The last scene is the protagonist seated on a sidewalk without the backpack in sight while it's late at night. Desolated, looking out, she murmurs and pleads for a sign.
Release
Critical reception
On review aggregation website Rotten Tomatoes, the film holds an approval rating of 69% based on 45 reviews, and an average rating of 6.6/10. On Metacritic, the film has a weighted average score of 61 out of 100, based on 14 critics, indicating "generally favorable" reviews.Variety's Justing Chang wrote "a dramatically limited but strangely powerful portrait of a young would-be terrorist who sets out to blow herself up in Times Square," adding, "By turns frustrating and impressive in its austerity, Julia Loktev’s experimental first feature is too radically minimalist to find much of an audience beyond the festival circuit, although those willing to stick with it may find it an authentically harrowing if not especially revealing experience."
Slant's Ed Gonzalez described the film as "nothing more, nothing less than another exercise in sadistic immediacy."
Williams received positive reviews for her film debut. Stephen Holden of The [New York Times] wrote "To study the unsettled emotional weather on the face of Luisa Williams, the intense, dark-eyed star of 'Day Night Day Night,' is to be reminded of Norma Desmond’s famous boast, 'We had faces then.'"
"Determination, rage, uncertainty, bravado, modesty and panic are among the feelings that flicker over her slightly feral features," Holden wrote. "Whatever her ancestry, she has a face you’ll never forget."
Ty Burr described Williams as "remarkable" in a short piece for Movie Nation.

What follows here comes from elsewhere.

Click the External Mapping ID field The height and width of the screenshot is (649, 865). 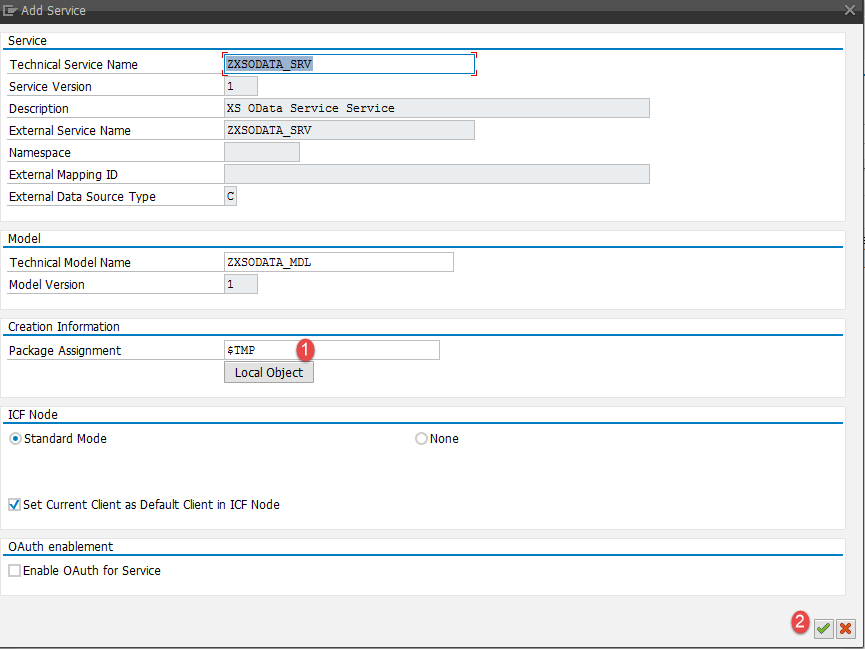point(436,174)
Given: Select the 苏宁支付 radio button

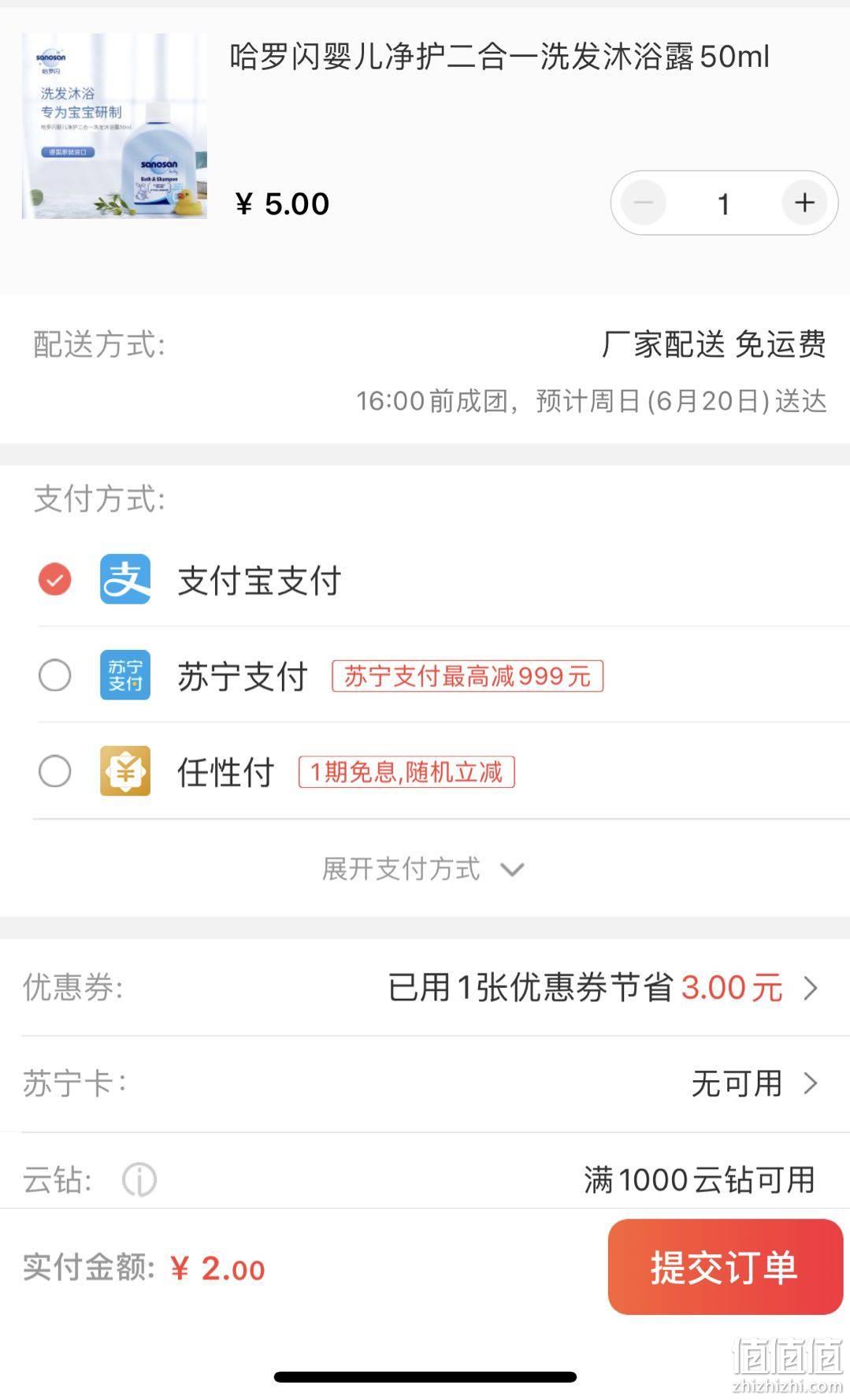Looking at the screenshot, I should (55, 675).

"Williams emits a sort of radiance...she has an unforgettable face, the way women in certain European art movies do," Wesley Morris wrote for The Boston Globe. "There's nothing conventional about it: Her dark, tired-seeming eyes recede into their sockets, her mouth and nose are almost beak-like, drawn into a sort of permanent frown...in the film's agonizing last 20 minutes, her severe and opaque countenance opens into a universe of transparent emotional distress."